Daran ändert auch der nach der - vermeintlich letztinstanzlichen - Verurteilung erfolgte Auszug nichts. Es ist bereits nicht vorgetragen oder anderweitig ersichtlich, dass ihn die Beschwerdeführer bei zutreffender Beurteilung der Rechtslage überhaupt zu diesem Zeitpunkt vorgenommen hätten. Zudem haben sie (wie die Anhörungsrüge und die Verfassungsbeschwerde verdeutlichen) ihren Nutzungswillen hinsichtlich der Wohnung nicht aufgegeben, sondern sich nur dem landgerichtlichen Räumungsausspruch gebeugt - freilich mit dem inneren Vorbehalt, das Urteil noch beseitigen und die Nutzungsmöglichkeit wiedererlangen zu können. Einen Einfluss auf die streitige Zeit und damit die Rechtsmittelbeschwer hätte der Auszug darum nicht entfaltet.
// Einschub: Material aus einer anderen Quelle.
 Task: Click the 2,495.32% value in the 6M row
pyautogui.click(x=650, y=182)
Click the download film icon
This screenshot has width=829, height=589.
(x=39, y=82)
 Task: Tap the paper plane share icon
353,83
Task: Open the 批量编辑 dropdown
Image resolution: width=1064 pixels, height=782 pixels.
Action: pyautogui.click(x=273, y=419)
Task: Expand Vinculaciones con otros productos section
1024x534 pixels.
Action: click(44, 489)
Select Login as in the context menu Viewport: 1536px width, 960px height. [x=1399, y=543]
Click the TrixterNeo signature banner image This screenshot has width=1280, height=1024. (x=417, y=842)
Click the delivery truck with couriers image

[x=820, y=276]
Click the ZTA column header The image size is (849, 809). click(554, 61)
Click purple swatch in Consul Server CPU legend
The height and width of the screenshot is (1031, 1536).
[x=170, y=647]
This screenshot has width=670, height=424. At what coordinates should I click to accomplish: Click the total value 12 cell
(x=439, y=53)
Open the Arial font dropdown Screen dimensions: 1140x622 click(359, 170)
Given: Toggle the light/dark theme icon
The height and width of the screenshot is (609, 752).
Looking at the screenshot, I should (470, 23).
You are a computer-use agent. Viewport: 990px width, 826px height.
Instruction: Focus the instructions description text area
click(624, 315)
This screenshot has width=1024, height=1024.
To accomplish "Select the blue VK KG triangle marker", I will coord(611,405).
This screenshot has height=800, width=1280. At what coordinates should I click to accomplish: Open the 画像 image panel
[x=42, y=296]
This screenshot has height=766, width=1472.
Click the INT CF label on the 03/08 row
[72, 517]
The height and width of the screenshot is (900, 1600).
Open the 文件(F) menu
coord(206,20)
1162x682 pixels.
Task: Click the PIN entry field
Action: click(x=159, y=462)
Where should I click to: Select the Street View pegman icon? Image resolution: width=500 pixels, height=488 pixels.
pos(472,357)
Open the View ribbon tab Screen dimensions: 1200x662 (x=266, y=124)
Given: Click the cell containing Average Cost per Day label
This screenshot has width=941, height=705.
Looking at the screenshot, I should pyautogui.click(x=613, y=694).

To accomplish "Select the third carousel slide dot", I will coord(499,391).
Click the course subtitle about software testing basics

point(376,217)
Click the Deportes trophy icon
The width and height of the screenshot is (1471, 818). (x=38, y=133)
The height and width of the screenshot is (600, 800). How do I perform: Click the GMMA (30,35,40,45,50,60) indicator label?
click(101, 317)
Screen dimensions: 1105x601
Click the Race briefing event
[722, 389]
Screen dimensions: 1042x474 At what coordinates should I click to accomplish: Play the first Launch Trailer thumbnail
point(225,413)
Im Übrigen wäre die Beschwergrenze auch bei Berücksichtigung des Auszuges als Endzeitpunkt überschritten. Die streitige Zeit würde dann jedenfalls von Mitte Dezember 2003 bis zum 5. Oktober 2005 reichen. Bereits bei Zugrundelegung von 21,5 Monatsmieten - also ohne Hinzurechnung der Oktobertage 2005 - beliefe sich die Beschwer auf 20.006,83 €.

Von einer weiteren Begründung wird gemäß § 93 d Abs. 1 Satz 3 BVerfGG abgesehen.

Diese Entscheidung ist unanfechtbar.